Out of the 32 applications the FDA received, the following three were accepted:
• A wearable artificial kidney in development by Blood Purification Technologies Inc. of Beverly Hills, Calif.
• A hemoaccess valve system that has been designed by Greenville, S.C.-based CreatiVasc Medical.
The Innovation Pathway program was designed to encourage cutting-edge technology development among medical device manufacturers.
“The response from innovators exceeded our expectations and demonstrates that there is a desire from developers of innovative technologies for earlier and more collaborative agency interaction,” said Jeffrey Shuren, M.D., director of the Center for Devices and Radiological Health (CDRH).

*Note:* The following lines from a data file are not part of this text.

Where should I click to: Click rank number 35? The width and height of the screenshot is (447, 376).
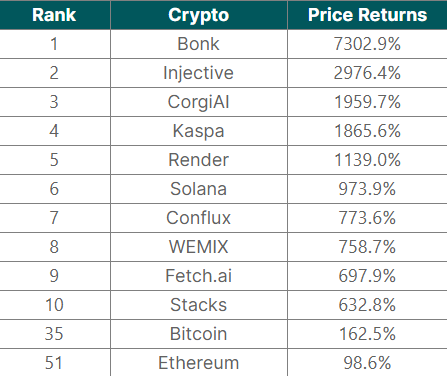54,334
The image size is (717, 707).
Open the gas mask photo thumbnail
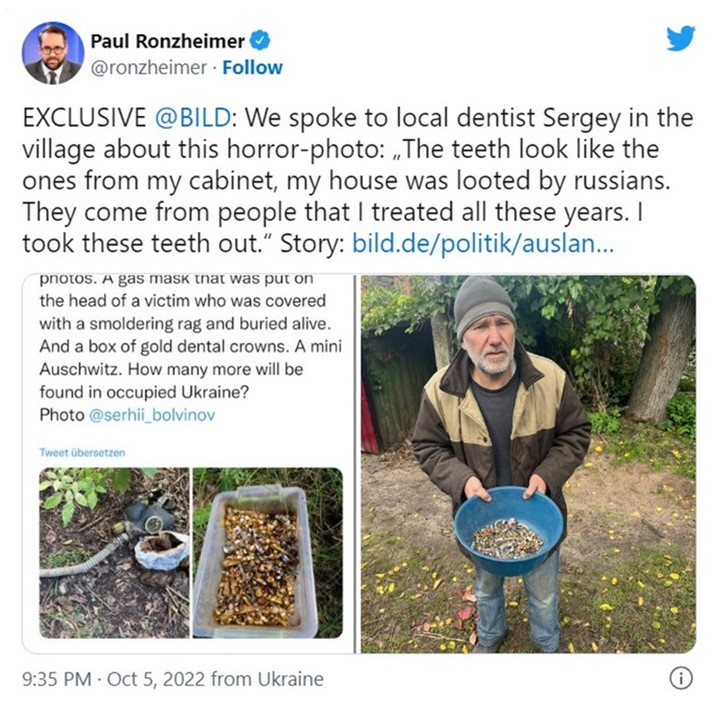click(x=114, y=552)
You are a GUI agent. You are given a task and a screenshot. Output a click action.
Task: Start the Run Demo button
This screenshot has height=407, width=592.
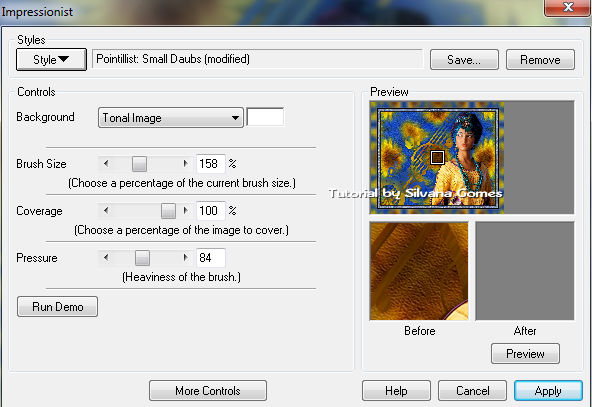tap(57, 307)
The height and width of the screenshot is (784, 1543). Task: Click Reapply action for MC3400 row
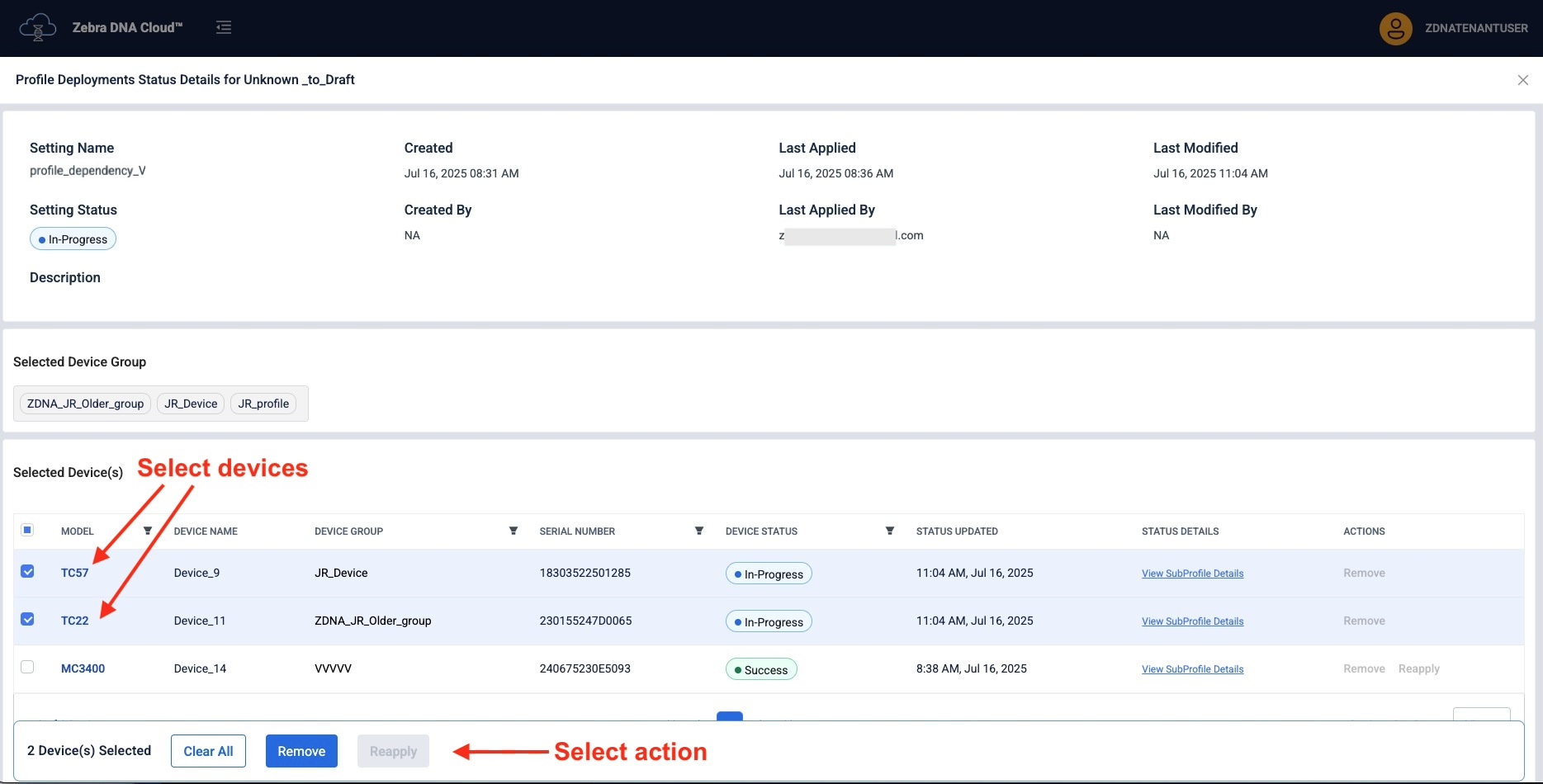(1418, 668)
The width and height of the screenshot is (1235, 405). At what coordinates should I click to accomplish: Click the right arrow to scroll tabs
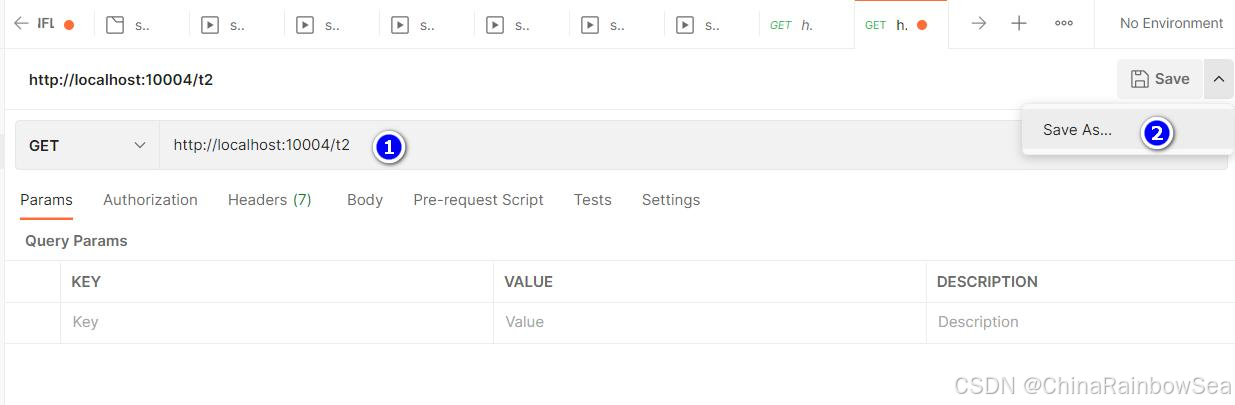979,23
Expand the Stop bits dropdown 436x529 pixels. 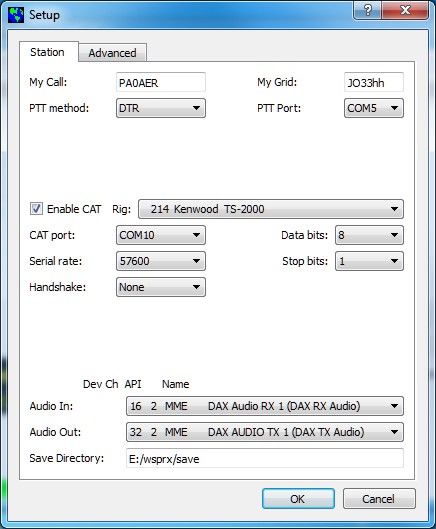[x=369, y=261]
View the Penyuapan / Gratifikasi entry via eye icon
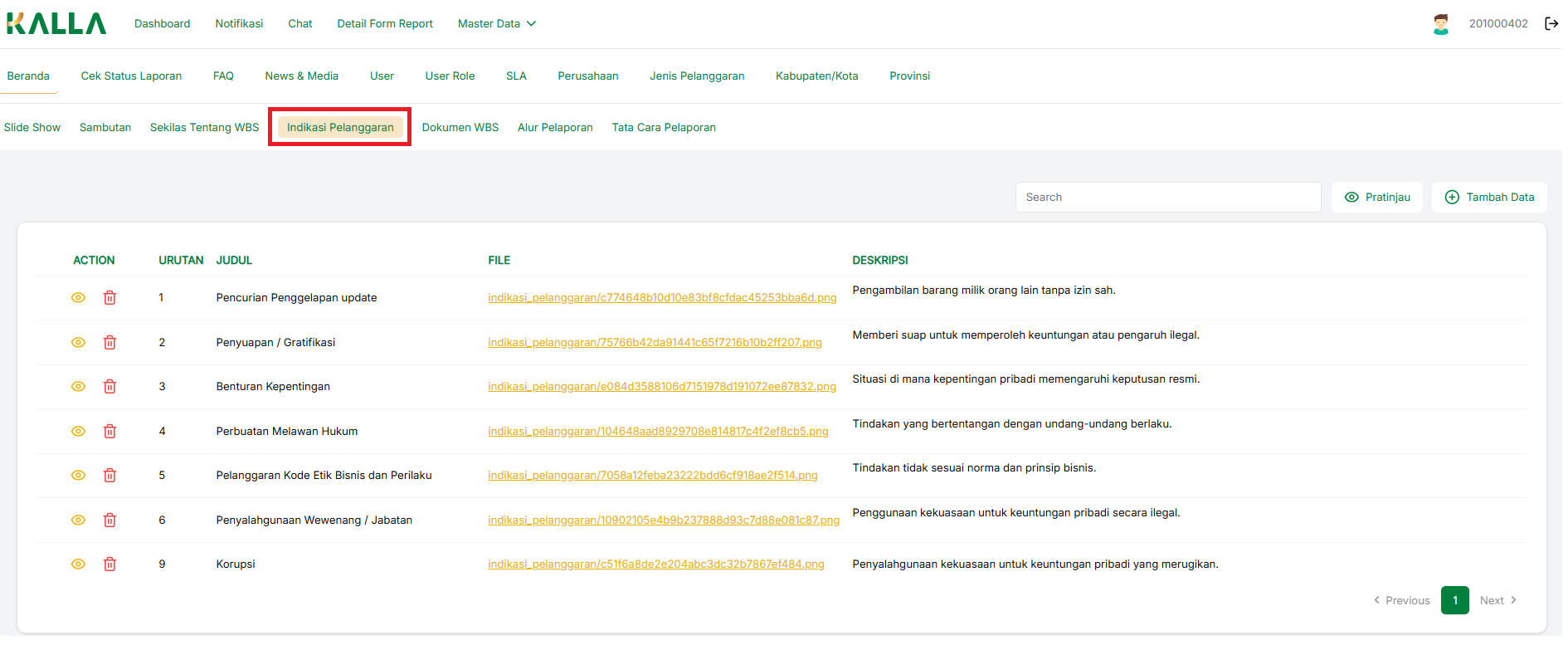 [79, 343]
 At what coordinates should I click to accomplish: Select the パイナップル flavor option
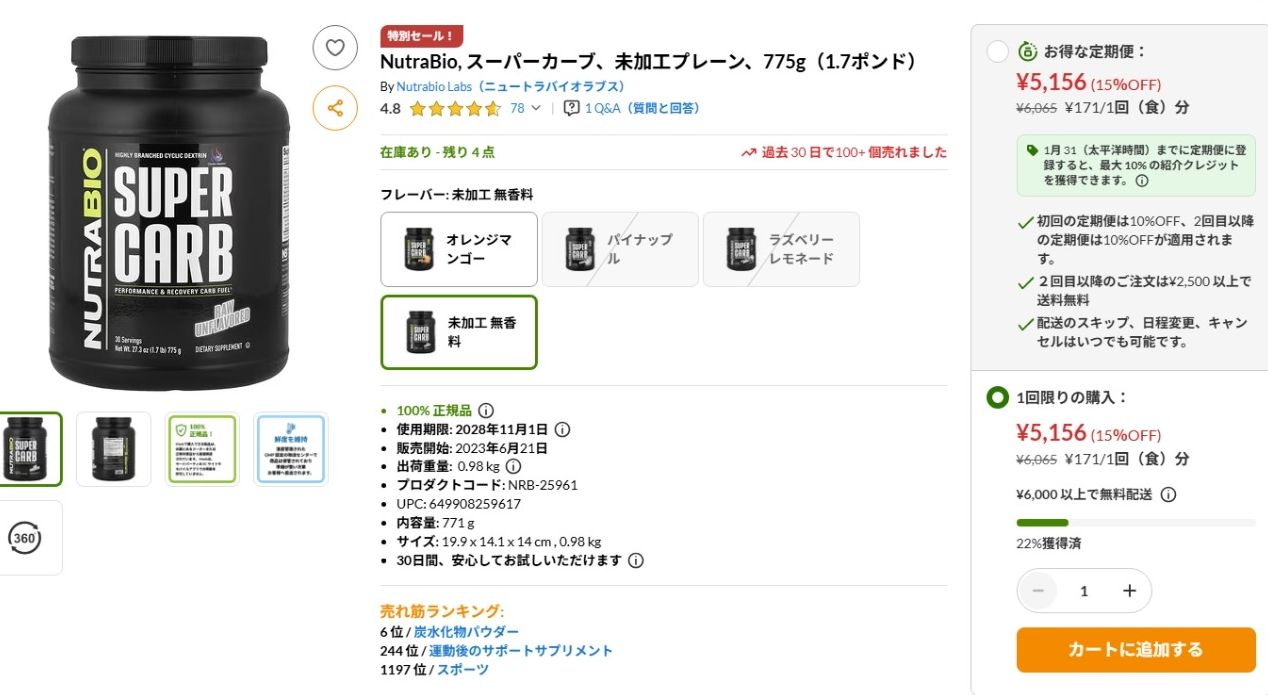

The FDA’s CDRH has developed the Center Science Council, which is responsible for the review of applicants to the program and also for facilitating the development and review process. The council is made up of senior managers and scientists. The approved applicants will be assigned a case manager to guide them through the approval process, and will bring in outside experts as needed to help with regulatory and scientific obstacles.
The approved devices all treat end-stage renal disease. Since kidneys are necessary to remove waste from the body, kidney failure means certain death. Kidney failure also is indicative of general organ failure. Besides encouraging innovation, the FDA’s fast track program also will speed the application to PMA process of life-saving devices and treatments.